Change 634231 had a related patch set uploaded (by Phuedx; owner: Phuedx):
[mediawiki/extensions/WikimediaEvents@master] SearchSatisfaction: Set isAnon field

https://gerrit.wikimedia.org/r/634231

Change 634230 merged by Bearloga:
[schemas/event/secondary@master] SearchSatisfaction: Add isAnon field

https://gerrit.wikimedia.org/r/634230

Change 634231 merged by jenkins-bot:
[mediawiki/extensions/WikimediaEvents@master] SearchSatisfaction: Set isAnon field

https://gerrit.wikimedia.org/r/634231

Change 635030 had a related patch set uploaded (by Phuedx; owner: Phuedx):
[mediawiki/extensions/WikimediaEvents@wmf/1.36.0-wmf.13] SearchSatisfaction: Set isAnon field

https://gerrit.wikimedia.org/r/635030

I've scheduled the above for deployment during today's European mid-day backport window.

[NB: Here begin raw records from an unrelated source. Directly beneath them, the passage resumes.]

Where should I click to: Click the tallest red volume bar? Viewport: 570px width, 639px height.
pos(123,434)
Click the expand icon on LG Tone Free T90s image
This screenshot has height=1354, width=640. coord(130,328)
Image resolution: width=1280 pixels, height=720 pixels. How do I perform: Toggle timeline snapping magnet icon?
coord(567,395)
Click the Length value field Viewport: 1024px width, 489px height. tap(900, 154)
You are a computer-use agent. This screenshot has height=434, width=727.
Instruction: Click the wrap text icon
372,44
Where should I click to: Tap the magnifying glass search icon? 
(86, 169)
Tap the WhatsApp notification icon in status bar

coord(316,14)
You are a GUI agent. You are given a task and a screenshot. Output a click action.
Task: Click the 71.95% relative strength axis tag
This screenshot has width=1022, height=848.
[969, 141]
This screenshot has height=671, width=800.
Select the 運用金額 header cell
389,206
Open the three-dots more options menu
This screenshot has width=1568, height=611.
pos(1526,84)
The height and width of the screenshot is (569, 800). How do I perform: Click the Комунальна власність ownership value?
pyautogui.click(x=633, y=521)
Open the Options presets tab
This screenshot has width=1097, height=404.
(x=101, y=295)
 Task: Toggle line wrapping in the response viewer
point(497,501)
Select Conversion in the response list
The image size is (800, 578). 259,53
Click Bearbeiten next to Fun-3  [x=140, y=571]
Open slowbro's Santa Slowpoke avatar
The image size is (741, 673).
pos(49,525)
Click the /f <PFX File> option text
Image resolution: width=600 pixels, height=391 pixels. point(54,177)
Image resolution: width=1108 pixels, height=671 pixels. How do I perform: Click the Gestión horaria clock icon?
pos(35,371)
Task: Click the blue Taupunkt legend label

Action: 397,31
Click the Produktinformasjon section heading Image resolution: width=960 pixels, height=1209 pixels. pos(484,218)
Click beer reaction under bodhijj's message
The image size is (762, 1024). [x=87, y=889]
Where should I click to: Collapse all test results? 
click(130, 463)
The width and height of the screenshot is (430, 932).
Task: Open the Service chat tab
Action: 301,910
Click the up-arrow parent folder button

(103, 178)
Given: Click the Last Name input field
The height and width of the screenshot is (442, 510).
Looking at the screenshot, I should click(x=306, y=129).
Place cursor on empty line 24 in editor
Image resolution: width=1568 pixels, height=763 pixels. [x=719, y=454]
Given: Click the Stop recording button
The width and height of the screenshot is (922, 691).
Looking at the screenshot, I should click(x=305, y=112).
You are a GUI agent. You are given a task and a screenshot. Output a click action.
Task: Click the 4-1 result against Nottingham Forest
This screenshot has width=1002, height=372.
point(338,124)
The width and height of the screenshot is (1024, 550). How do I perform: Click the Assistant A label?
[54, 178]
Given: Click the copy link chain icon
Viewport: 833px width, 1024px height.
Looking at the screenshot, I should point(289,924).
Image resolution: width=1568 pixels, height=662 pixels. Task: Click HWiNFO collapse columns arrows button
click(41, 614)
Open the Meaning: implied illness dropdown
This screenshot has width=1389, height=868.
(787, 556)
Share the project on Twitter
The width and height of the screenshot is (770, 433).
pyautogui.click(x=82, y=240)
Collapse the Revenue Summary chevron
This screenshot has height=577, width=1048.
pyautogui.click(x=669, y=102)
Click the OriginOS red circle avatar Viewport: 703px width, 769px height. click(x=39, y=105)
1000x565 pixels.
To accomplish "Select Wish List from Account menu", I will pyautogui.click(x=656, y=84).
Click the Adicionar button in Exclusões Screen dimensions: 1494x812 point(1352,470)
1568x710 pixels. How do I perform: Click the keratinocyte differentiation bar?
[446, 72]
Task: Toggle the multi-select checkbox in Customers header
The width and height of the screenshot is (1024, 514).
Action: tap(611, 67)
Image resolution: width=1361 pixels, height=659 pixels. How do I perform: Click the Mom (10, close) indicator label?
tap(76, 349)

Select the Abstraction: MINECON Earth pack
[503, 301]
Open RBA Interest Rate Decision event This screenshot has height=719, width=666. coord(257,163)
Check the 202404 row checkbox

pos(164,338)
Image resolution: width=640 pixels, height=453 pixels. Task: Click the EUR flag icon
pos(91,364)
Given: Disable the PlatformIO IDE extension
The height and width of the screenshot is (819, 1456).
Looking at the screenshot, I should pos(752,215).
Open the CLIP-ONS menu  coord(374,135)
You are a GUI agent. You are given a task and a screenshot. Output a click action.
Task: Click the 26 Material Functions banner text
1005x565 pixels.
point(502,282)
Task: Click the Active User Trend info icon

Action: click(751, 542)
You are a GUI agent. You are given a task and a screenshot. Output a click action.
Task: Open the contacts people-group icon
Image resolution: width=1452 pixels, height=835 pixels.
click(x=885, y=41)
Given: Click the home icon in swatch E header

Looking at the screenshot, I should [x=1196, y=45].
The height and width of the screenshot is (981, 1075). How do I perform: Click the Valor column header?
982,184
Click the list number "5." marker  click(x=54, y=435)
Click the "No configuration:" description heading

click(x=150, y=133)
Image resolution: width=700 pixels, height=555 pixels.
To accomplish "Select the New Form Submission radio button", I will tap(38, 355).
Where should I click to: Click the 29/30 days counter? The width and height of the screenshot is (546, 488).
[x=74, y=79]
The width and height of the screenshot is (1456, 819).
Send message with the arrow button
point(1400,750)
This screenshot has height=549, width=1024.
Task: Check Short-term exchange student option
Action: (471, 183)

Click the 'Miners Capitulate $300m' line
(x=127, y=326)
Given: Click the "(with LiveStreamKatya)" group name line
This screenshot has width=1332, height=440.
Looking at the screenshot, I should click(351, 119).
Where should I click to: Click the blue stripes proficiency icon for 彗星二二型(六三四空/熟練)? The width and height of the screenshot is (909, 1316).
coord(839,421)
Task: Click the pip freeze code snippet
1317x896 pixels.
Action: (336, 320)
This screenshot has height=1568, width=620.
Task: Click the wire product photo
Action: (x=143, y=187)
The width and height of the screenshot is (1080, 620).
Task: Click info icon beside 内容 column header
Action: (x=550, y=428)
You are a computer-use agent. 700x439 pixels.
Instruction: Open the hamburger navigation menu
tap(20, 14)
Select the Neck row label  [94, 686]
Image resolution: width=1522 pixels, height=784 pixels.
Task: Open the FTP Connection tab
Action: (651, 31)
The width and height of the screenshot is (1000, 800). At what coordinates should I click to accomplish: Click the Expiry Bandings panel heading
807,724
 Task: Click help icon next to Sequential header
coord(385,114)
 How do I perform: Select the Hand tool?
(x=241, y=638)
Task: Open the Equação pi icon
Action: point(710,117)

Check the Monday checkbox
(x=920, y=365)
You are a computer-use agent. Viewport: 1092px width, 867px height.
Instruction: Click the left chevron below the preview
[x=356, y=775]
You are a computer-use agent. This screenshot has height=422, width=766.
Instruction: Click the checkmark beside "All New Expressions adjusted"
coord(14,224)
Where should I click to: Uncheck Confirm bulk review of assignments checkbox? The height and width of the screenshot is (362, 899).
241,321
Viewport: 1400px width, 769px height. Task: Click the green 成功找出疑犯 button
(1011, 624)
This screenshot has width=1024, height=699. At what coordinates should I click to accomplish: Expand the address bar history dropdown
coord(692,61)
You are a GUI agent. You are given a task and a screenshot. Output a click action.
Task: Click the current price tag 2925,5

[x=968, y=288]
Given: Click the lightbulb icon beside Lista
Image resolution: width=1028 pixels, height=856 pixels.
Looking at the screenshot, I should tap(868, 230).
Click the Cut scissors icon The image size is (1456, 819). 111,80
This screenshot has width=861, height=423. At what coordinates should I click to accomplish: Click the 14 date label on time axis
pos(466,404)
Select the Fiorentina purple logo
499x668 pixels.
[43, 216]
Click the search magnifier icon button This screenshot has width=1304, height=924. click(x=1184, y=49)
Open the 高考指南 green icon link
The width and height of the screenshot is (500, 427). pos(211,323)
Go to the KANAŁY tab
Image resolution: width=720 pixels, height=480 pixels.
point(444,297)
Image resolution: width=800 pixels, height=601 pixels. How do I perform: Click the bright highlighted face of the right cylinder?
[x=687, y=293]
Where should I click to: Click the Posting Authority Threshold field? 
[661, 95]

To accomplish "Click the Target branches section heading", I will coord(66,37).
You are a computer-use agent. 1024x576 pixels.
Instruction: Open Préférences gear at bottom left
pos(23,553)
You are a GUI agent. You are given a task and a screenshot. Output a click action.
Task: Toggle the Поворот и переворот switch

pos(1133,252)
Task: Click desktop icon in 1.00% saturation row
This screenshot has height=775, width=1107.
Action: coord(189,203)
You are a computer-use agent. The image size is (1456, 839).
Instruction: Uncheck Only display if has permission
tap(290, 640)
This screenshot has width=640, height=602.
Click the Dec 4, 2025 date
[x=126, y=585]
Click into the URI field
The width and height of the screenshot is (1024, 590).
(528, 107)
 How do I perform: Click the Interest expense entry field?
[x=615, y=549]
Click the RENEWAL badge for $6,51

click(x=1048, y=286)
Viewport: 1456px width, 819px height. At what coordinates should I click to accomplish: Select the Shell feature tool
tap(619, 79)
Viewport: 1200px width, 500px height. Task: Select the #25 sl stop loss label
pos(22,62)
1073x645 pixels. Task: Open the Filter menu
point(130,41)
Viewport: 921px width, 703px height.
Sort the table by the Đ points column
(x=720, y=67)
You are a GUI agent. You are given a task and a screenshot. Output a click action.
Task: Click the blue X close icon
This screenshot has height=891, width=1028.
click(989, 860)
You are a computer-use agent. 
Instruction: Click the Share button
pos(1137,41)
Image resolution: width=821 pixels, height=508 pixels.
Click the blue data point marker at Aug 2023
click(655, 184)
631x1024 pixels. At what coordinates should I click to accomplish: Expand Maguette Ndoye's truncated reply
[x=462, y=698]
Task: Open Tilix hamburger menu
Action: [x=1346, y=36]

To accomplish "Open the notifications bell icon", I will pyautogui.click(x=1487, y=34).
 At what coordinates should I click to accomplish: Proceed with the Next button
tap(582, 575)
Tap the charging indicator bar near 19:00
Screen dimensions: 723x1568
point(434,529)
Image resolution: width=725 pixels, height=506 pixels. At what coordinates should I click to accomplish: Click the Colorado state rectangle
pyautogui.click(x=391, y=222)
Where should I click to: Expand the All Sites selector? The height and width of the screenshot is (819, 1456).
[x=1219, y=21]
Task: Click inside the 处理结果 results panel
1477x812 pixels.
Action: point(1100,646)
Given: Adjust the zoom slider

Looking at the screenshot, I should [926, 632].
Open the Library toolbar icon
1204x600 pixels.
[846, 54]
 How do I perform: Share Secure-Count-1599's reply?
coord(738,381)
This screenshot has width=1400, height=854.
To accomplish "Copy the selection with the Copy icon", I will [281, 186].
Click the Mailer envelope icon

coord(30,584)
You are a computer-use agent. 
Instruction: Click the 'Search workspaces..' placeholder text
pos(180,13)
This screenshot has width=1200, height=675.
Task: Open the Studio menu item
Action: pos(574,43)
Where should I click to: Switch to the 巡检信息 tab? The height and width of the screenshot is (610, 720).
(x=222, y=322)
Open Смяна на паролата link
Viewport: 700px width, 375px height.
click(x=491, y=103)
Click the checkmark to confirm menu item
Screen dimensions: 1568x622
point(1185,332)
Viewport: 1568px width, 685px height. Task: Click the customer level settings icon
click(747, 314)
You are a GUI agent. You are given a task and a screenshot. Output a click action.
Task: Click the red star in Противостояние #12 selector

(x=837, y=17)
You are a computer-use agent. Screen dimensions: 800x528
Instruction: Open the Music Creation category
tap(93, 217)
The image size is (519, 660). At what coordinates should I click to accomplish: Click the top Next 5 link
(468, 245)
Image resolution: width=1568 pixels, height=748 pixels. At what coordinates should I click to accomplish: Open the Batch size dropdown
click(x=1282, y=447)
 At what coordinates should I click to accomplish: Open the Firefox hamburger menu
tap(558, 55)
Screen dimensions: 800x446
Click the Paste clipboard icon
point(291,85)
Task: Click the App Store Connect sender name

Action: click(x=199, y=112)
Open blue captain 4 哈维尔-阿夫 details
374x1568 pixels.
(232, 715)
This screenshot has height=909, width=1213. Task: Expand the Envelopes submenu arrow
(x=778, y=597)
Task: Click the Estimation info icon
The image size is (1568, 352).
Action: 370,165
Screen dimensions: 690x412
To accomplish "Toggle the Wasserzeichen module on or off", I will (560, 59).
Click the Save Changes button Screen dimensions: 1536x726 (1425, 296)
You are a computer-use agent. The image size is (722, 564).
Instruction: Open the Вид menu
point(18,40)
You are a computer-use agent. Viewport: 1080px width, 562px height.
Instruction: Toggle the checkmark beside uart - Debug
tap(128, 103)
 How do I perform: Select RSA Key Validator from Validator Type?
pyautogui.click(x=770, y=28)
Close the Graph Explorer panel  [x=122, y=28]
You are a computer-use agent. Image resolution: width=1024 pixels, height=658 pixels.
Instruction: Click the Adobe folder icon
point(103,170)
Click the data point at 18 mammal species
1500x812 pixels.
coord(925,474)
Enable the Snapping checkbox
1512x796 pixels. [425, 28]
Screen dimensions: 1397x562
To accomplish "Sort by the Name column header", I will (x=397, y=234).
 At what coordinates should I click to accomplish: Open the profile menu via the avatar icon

Change 635030 merged by jenkins-bot:
[mediawiki/extensions/WikimediaEvents@wmf/1.36.0-wmf.13] SearchSatisfaction: Set isAnon field

https://gerrit.wikimedia.org/r/635030

Mentioned in SAL (#wikimedia-operations) [2020-10-20T11:35:02Z] <lucaswerkmeister-wmde@deploy1001> Synchronized php-1.36.0-wmf.13/extensions/WikimediaEvents/: Backport: [[gerrit:635030|SearchSatisfaction: Set isAnon field (T259250)]] (duration: 00m 57s)

I reran a check of the data following the addition of the isAnon field to the SearchSatisfaction Schema and confirmed we are now recording logged in status for all the search events.

@ovasileva - The data for the AB test now looks good and we should be set to run for 2 weeks. Based on the deployment date of the isAnon field, that would mean we should run the test through at least 3 November 2020. See details/notes below and let me know if you have any questions.

Here are the number distinct search sessions recorded for those in the AB test (logged-in users on partner wikis) from 20 October (when the isAnon field was added) through 23 October.

Distinct Search Sessions and Events for Users in Search Move AB Test

search_locationwikinum_eventsnum_sessions
header-movedeuwiki964194
header-navigationeuwiki610140
header-movedfawiki3192535
header-navigationfawiki2877508
header-movedfrwiki263864944
header-navigationfrwiki315025793
header-movedfrwiktionary2658459
header-navigationfrwiktionary1946351
header-movedhewiki702272
header-navigationhewiki503281
header-movedptwikiversity41
header-navigationptwikiversity62

The buckets appear to be balanced for each wiki (The current differences are within the probable range of a random 50/50 split). Note: Portuguese Wikiversity currently has very few search events from logged in users. I'll recheck incoming events over the next few weeks but it will likely be difficult to determine the effect of the search header move on this wiki unless we get a bigger sample size.

@ovasileva - Per our discussions, marking this as resolved but let me know if you have any questions and I can reopen.